Friday, January 6, 2017

If You Want To Know Jesus, Listen To Your Heart

January 7, 2017 (feast of Saint Raymond of Penafort)
Saturday before the Epiphany

If You Want To Know Jesus, Listen To Your Heart

Responsorial Psalm, “The Lord takes delight in his people” (Psalm 149).

The theme of 1John 5: 14-21 is, “We have this confidence in God: that he hears us whenever we ask for anything according to his will.”

What we know is “according to his will” is that we should all be saved and that “life will be given to the sinner.” This we can pray for with total assurance. “We know that those who are born of God do not sin, but the one who was born of God [Jesus] protects them, and the evil one does not touch them.” How does this match our experience?

John says he is not talking about “deadly” or “mortal” sin. It is possible for us to turn away from Christ, to reject the life of God within us and choose to be evil. God leaves us free to do this.

But mortal sin is not our day-to-day experience, any more than mortal illness is. We don’t keep dying and coming back to life, either physically or spiritually. People who really are in mortal sin are dead, and the life of God is not in them. And because they are dead, they don’t miss it. They don’t have enough love for God to notice or regret his absence. They are too blind to even know they are in the dark. That is why our conscious experiences of recognizing sin are also experiences of grace! We cannot look down on something unless in some way we have risen above it. When we feel bad about our sins, it means God is within us making us feel good about God’s ideals, God’s principles and goals. Then “we know that the Son of God… has given us understanding so that we may know him who is true.” This tells us we are in him who is true… Jesus Christ.” If we don’t take delight in sin, we can trust that “The Lord takes delight in [us as in] his people.

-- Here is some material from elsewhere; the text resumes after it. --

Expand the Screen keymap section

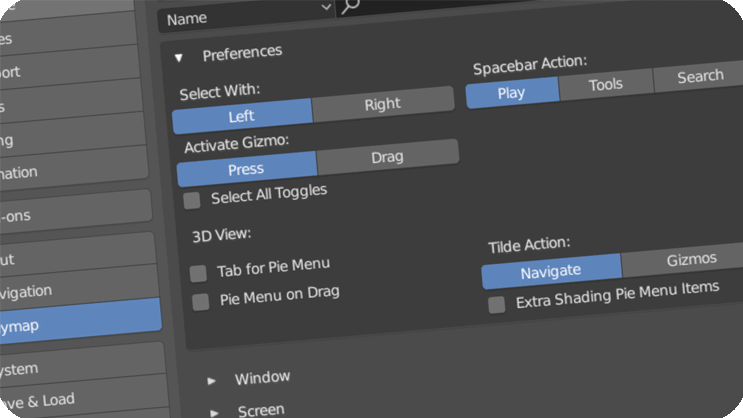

John 2: 1-12 gives us a preview of the “wedding banquet of the Lamb” to which Jesus came to invite us. The water he changed into wine came to about 135 gallons! Imagine what this did to a little country wedding where there could not have been more than a hundred people! In this way he “revealed his glory.” Jesus was showing us how “the grace of our Lord Jesus Christ” transforms life on this earth. When his disciples saw what those 135 gallons of super wine did to that party, the Gospel says, they “believed in him!”

If we let Jesus pour his “new wine” into our hearts (Matthew 9:17; Acts 2:13), we will believe in him too — in a very excited way. Until we experience this, we have no idea how much “The Lord takes delight in his people” and how much delight we can find in him.


Initiative: If you want to know Jesus, listen to your heart. Don’t judge yourself just by your actions, but also by the way you feel about your actions.